**Required actions**
a: Reproduce the submission page on topological frustration and phase transitions word for word, everything from "Anonymous Report 2" down to "on phase transitions.".
b: Carry on the submission page on topological frustration and phase transitions from the point where it stops.

**Extract to read**
[START]
This is not the current version.

Submission summary

As Contributors: Fabio Franchini · Salvatore Marco Giampaolo · Vanja Marić
Arxiv Link: https://arxiv.org/abs/2101.08807v3 (pdf)
Date submitted: 2021-05-14 09:23
Submitted by: Franchini, Fabio
Submitted to: SciPost Physics
Academic field: Physics
Specialties:
  • Condensed Matter Physics - Theory
  • Quantum Physics
  • Statistical and Soft Matter Physics
Approach: Theoretical

Abstract

Ginzburg-Landau theory of continuous phase transitions implicitly assumes that microscopic changes are negligible in determining the thermodynamic properties of the system. In this work we provide an example that clearly contrasts with this assumption. We show that topological frustration can change the nature of a second order quantum phase transition separating two different ordered phases. Even more remarkably, frustration is triggered simply by a suitable choice of boundary conditions in a 1D chain. While with every other BC each of two phases is characterized by its own local order parameter, with frustration no local order can survive. We construct string order parameters to distinguish the two phases, but, having proved that topological frustration is capable of altering the nature of a system's phase transition, our results pose a clear challenge to the current understanding of phase transitions in complex quantum systems.

Current status:
Has been resubmitted



Reports on this Submission

Anonymous Report 2 on 2021-8-16 (Invited Report)

Strengths

The paper is well written, rigorous, presents interesting results which can be highly relevant to researchers working on phase transitions.
[END]
**Recorded data**
[START]
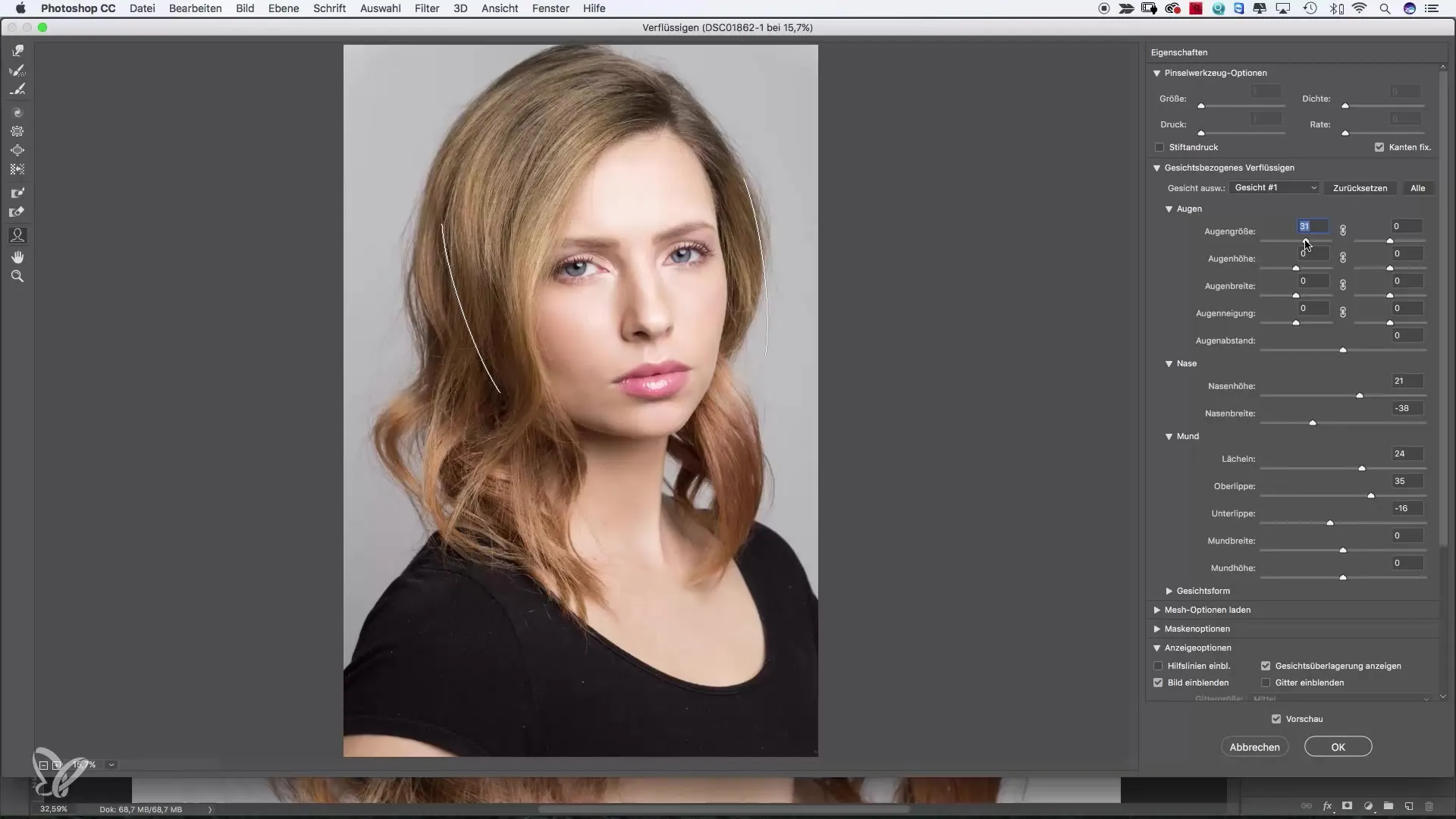Open the Filter menu
The image size is (1456, 819).
427,8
[END]
**Response list**
a:
Anonymous Report 2 on 2021-8-16 (Invited Report)

Strengths

The paper is well written, rigorous, presents interesting results which can be highly relevant to researchers working on phase transitions.

b:
Weaknesses

The authors derive all the results for a specific model, given by Eq. (1). However, the authors claim that the results are more general, and refer to reference [18] for the proof. I suggest the authors elaborate more on an intuitive / hand waiving argument regarding why these behaviors can be expected in models other than the one described by Eq. (1).

Report

The authors show that topological frustration in finite size spin systems, arising due to frustrated boundary conditions, can lead to a critical point separating two phases with zero local order parameters. This is in contrast to conventional phase transitions, where a critical point is separated by two phases with different local order parameters. However, here the phases on either side of the critical point are characterized by distinct topological order parameters.
This work is very interesting and revisits the problem of quantum phase transitions from a new perspective. It shows that since in practice all systems are finite sized, so frustrated boundary conditions may become highly relevant close to phase transitions.

Requested changes

I suggest the authors elaborate more on an intuitive / hand waiving argument regarding why these behaviors can be expected in models other than the one described by Eq. (1). For example, what are the general characteristics of the models in which these kind of behaviors can be expected?

  • validity: high
  • significance: high
  • originality: high
  • clarity: high
  • formatting: excellent
  • grammar: perfect

Anonymous Report 1 on 2021-7-14 (Invited Report)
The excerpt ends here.